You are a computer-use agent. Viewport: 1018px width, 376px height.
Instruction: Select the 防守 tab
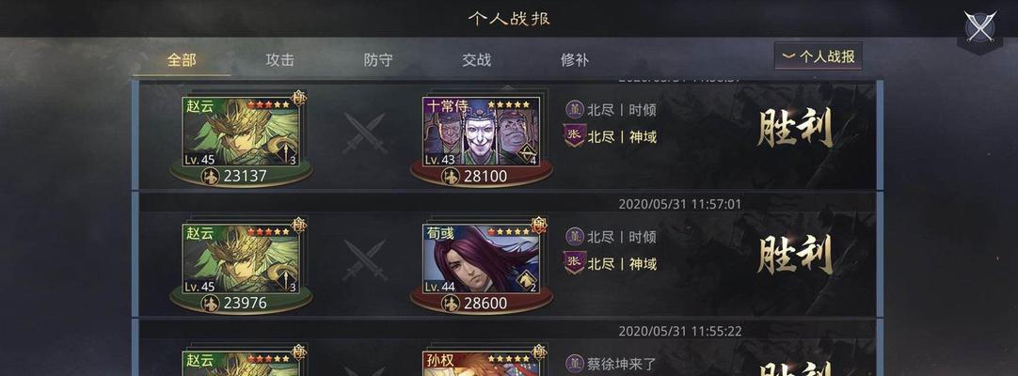coord(378,60)
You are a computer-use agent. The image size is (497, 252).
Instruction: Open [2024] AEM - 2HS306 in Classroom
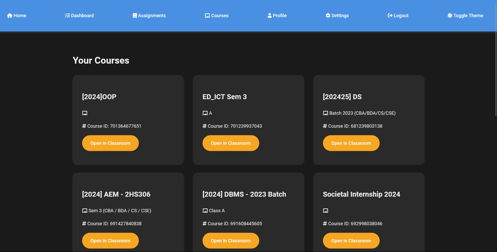(110, 241)
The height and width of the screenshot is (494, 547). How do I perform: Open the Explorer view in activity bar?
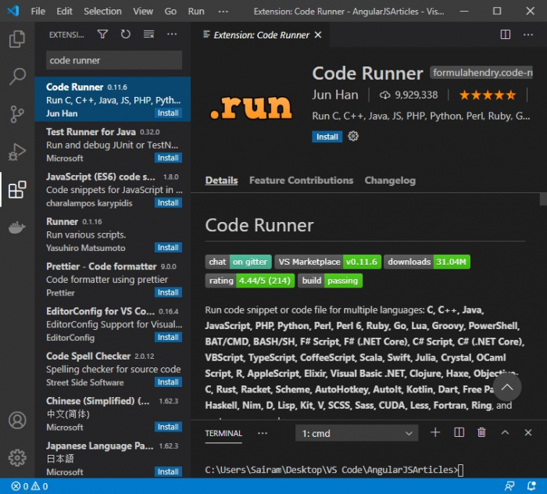17,39
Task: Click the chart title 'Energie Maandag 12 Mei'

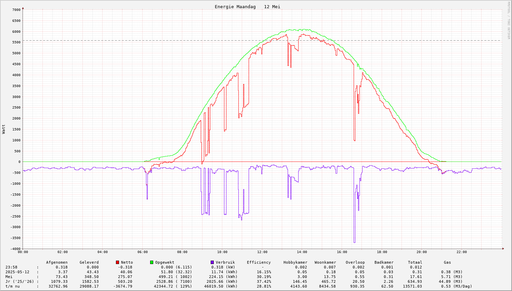Action: (x=247, y=7)
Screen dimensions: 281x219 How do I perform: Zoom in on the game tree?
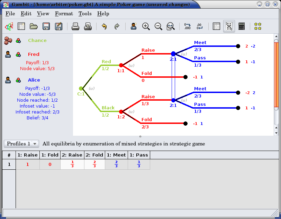point(146,26)
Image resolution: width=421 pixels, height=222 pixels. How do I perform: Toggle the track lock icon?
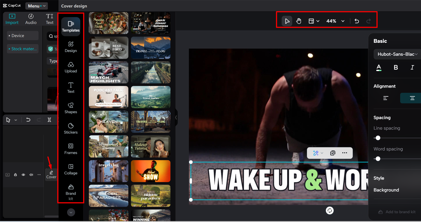(15, 175)
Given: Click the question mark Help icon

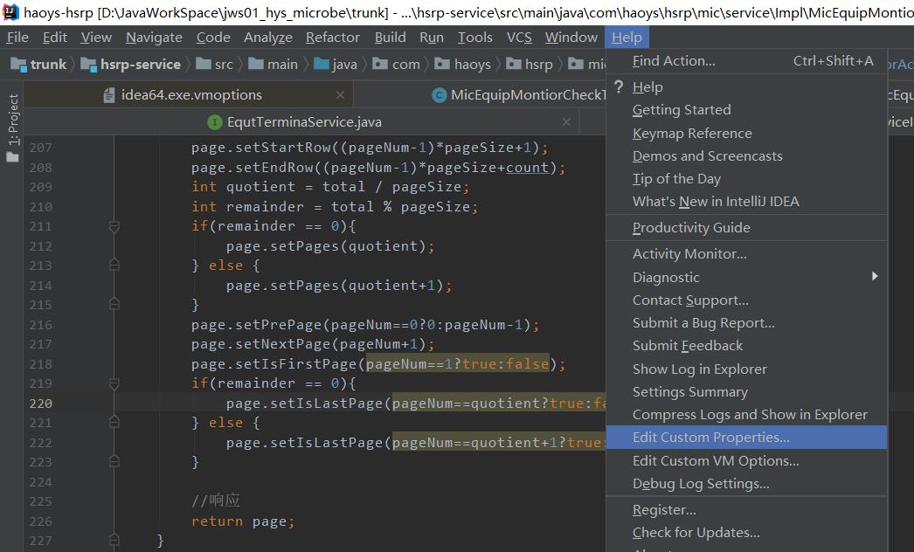Looking at the screenshot, I should (x=619, y=86).
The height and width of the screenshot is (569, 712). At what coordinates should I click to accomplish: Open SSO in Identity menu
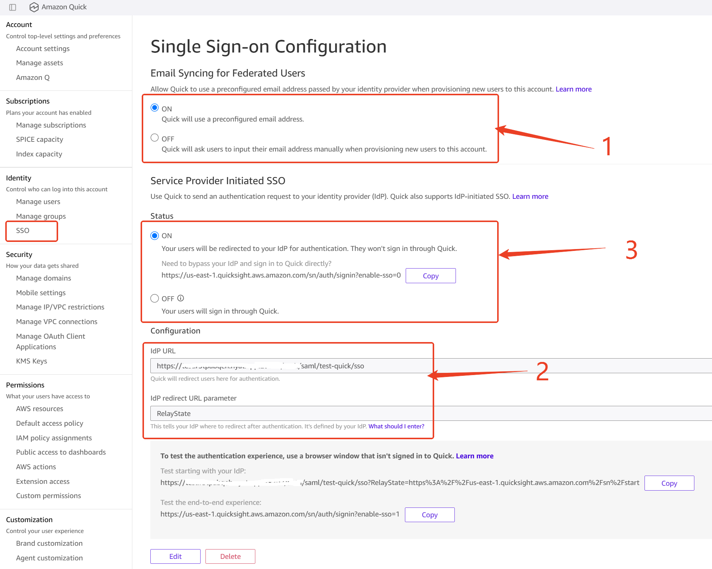click(23, 230)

- **WHAT IS REQUIRED**:
Give every line of the records above as a JSON list of strings, one string per line, omitting blank lines and leaving out the pictures.

- **RESULT BELOW**:
[
  "You are a computer-use agent. Viewport: 1018px width, 376px height.",
  "Instruction: Select the 防守 tab",
  "coord(378,60)",
  "You are a computer-use agent. The image size is (497, 252).",
  "Instruction: Open [2024] AEM - 2HS306 in Classroom",
  "(110, 241)",
  "The height and width of the screenshot is (494, 547). How do I perform: Open the Explorer view in activity bar?",
  "17,39",
  "Task: Click the chart title 'Energie Maandag 12 Mei'",
  "Action: (x=247, y=7)",
  "Screen dimensions: 281x219 How do I perform: Zoom in on the game tree?",
  "point(146,26)",
  "Image resolution: width=421 pixels, height=222 pixels. How do I perform: Toggle the track lock icon?",
  "(15, 175)",
  "Given: Click the question mark Help icon",
  "Looking at the screenshot, I should (x=619, y=86).",
  "The height and width of the screenshot is (569, 712). At what coordinates should I click to accomplish: Open SSO in Identity menu",
  "click(23, 230)"
]